Выбрать главу

В Москве высоко оценили не только его литературный талант, но и исключительные способности организатора. После смерти Горького Ставский был генеральным секретарем Союза писателей, затем стал редактором журнала «Новый мир», его избрали депутатом Верховного Совета СССР. Работал он как всегда с энтузиазмом. Оказывал помощь людям, в том числе молодым писателям и журналистам.

Я переехал тогда в Ленинград и встречался с ним сравнительно редко. Однажды увидел его, и он мне сказал:

— Некоторые наши писатели говорят, что здесь, в городе Ленина, сама обстановка способствует литературному труду. Вот собираюсь приехать к вам, засесть на два-три месяца, нужно закончить две пьесы, повесть, очерки.

Но сделать это ему не удалось. Вскоре начались его новые боевые подвиги. Происходило примерно то же, что и несколько лет назад на Дону. Он отправлялся корреспондентом, но невольно становился бойцом, участником гигантской борьбы за счастье пролетариата и за народное право. Так было в Испании, куда он приехал в 1936 году на Всемирный съезд защиты культуры. В окрестностях Мадрида он принял участие в боевых действиях. По авторитетному сообщению А. Толстого, он бывал в окопах, одно время заменял раненого испанского офицера.

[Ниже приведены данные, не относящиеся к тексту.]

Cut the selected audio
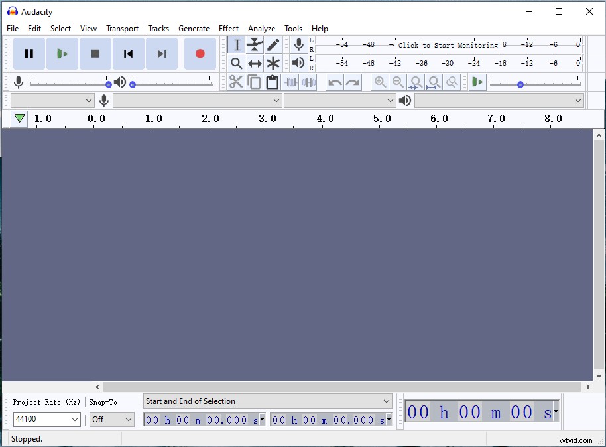The width and height of the screenshot is (606, 447). (x=236, y=82)
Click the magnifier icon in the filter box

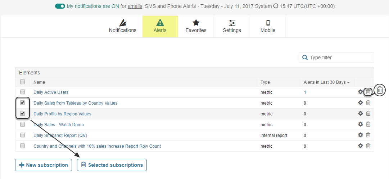305,58
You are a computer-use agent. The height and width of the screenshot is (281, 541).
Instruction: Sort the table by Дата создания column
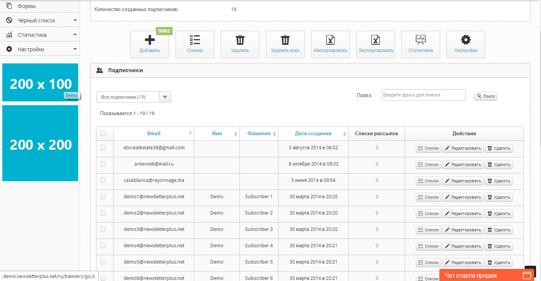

По-видимому, в то время об этом не полагалось писать.

Примерно то же происходило позже на Халхин-Голе, а затем в дни финской кампании. В последний раз я видел его тяжелораненым в госпитале Военно-медицинской академии в Ленинграде. Рассказывали, что он приехал на фронт как корреспондент газеты, но не выдержал и в тяжелый момент повел в атаку батальон 19-го стрелкового полка. Правда, о своих подвигах он предпочитал не говорить. Но несмотря на тяжелое ранение, был очень весел, интересно рассказывал о событиях на Халхин-Голе, о своих беседах с монгольскими интеллигентами, а также о писателях Лапине и Хацревине, с которыми он там встречался. Скоро его увезли в Москву.

Владимир Петрович Ставский погиб смертью героя в Великую Отечественную войну, в 1943 году. Написанные им военные корреспонденции и очерки, собранные в книгу «Фронтовые записки», были в дни войны широко известны. Конечно, Советская страна отметила память писателя-героя: в Великих Луках, где он похоронен, одна из улиц названа его именем. По Дону ходит теплоход «Владимир Ставский».

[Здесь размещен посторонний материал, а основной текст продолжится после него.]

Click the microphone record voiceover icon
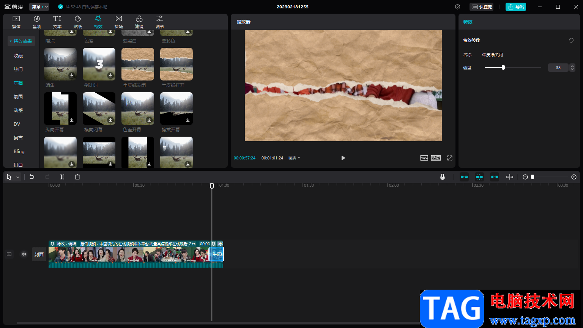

Но как писателя его начинают забывать, мало знает о нем молодое поколение. А ведь он был одним из основоположников очеркового жанра, достигшего впоследствии такого значительного развития. Мне кажется, что и ранние книги Ставского, и его фронтовые записки достойны переиздания.

Это был человек исключительно даровитый, вышедший из трудовых масс. Мне пришлось наблюдать его рост, поистине богатырский. Он был воин-герой, боец по своей природе, человек темпераментный, вечно кипевший в своей борьбе с несправедливостью, в борьбе за счастье человечества. Может быть, потому он написал сравнительно мало, но что ж делать, так уж сложилась его героическая судьба.

ДРУЗЬЯ

Вся Москва знала Борю и Зяму. Москва писательская, ученая, артистическая.

Я познакомился с Борисом Лапиным еще в самом начале двадцатых годов. Он тогда считался поэтом. Но кто из молодых людей его возраста (а ему было лет восемнадцать) не писал стихов, не читал их на вечерах или в литературных кафе, не пытался их печатать?

Худенький, невысокий, сутулый, в очках, он был приветлив и очень серьезен. Ничего в нем не было от богемы. Он мог играть и кокетничать в стихах, но в жизни был очень выдержанным и строгим.

Ему удалось тогда выпустить две книжки стихов под маркой издательства «Московский Парнас». Никакого издательства по существу не было. Просто несколько поэтов печатали свои труды на собственные средства (обычно на занятые деньги). Одна из этих его книг гордо называлась «1922 книга» — только потому, что она вышла в свет в 1922 году.

Я знал тогда многих московских поэтов, и Боря среди них выделялся. Для него была характерна подлинная, большая культура, разнообразные, порой неожиданные познания. Я удивлялся, откуда этот юноша, почти мальчик, знает так много, причем в самых различных областях. И особенно меня удивило, что Боря — еще до поездок — знал хорошо восточные языки — фарси и арабский. Мне и в голову не приходило, что эти языки можно изучить без помощи преподавателя. Я даже не очень верил Боре. Но он мне показал свои многочисленные исписанные восточной вязью тетради, словари и учебники. Впрочем, он владел не только этими языками. Он хорошо знал старофранцузский, читал Вийона в подлиннике, выступал с чтением старых французских стихов в Библиотеке иностранной литературы.